Does anyone know if honey from poisonous plants is good for human consumption? An example would be honey made from holly bushes or azalea bushes. I have a holly bush and there are literally thousands of honey bees visiting it everyday.


----------



## alleyyooper (Apr 22, 2005)

I am running out of GB's so will leave the search to you to do. Just Google.
holly and azalea honey.

 Al


----------



## homstdr74 (Jul 4, 2011)

dustyshoes said:


> Does anyone know if honey from poisonous plants is good for human consumption? An example would be honey made from holly bushes or azalea bushes. I have a holly bush and there are literally thousands of honey bees visiting it everyday.


I have read that honey from rhododendrons (a larger azalea plant) is poisonous if harvested uncapped and consumed. But that same honey is okay if cured and capped.

One famous example happened during the first century when Pompeii the Great's troops, during their advance on the Heptakometes, encountered a large cache of honey(left as bait by their enemy), consumed it and became so ill that they were easily defeated.

http://www.beekeeping.com/articles/us/war_bees.htm


----------



## Shin (Mar 25, 2014)

Another old historical reference like that Pompeii example, is referenced by Saint Francis de Sales, telling about the poisonous honey of Heraclea of Pontus, which was so it is said because the bees gathered it from aconite.

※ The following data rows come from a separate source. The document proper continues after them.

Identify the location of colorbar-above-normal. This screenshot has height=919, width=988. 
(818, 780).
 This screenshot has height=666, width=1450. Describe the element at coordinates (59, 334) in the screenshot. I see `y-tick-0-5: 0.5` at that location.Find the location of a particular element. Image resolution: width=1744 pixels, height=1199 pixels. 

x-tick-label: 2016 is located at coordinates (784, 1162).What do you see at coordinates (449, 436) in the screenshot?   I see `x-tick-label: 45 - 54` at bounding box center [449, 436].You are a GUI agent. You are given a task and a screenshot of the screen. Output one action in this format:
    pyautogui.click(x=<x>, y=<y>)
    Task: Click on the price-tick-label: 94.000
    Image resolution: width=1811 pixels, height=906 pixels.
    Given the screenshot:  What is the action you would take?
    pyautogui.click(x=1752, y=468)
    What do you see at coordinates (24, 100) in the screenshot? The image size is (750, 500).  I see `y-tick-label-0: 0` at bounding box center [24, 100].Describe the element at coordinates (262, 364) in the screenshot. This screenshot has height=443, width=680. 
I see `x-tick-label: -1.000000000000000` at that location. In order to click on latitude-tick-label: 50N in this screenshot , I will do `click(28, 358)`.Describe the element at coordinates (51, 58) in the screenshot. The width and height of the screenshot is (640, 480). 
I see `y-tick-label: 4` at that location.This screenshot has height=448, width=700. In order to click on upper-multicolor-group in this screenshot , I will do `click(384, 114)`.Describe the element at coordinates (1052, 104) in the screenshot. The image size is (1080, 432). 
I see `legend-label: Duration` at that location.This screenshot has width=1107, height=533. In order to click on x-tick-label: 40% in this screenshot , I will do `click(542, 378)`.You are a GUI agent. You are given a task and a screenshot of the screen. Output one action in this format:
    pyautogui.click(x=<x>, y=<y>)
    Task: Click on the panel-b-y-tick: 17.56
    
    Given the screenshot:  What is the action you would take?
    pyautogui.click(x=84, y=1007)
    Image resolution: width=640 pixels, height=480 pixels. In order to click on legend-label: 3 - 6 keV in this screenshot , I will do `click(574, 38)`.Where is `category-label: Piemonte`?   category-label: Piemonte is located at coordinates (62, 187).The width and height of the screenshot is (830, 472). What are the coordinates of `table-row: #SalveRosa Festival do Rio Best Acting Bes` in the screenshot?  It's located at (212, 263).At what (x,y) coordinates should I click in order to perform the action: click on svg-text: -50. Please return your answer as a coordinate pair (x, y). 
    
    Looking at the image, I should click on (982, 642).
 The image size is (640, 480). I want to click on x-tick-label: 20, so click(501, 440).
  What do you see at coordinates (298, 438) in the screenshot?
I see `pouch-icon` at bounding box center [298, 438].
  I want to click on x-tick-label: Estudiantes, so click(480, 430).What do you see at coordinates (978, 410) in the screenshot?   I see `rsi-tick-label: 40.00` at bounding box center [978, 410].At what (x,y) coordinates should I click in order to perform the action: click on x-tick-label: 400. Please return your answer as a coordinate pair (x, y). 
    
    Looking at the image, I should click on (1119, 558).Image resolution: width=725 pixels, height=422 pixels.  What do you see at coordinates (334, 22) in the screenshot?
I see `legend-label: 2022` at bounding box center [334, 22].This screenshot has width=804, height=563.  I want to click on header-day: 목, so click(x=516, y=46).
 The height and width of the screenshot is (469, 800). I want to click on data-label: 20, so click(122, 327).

He writes in his advice to Philothea: 'You may distinguish worldly from holy friendship in the same manner as the poisonous honey of Heraclea is known from the other; for as the honey of Heraclea is sweeter than the ordinary honey, on account of the juice of the aconite, which gives it an additional flavor; so worldly friendship ordinarily produces a great profusion of endearing words, passionate expressions, with admiration of beauty, behavior, and other sensual qualities. Holy friendship, on the contrary, speaks a plain and sincere language, and commends nothing but virtue and the grace of God, the only foundation on which it subsists.'


----------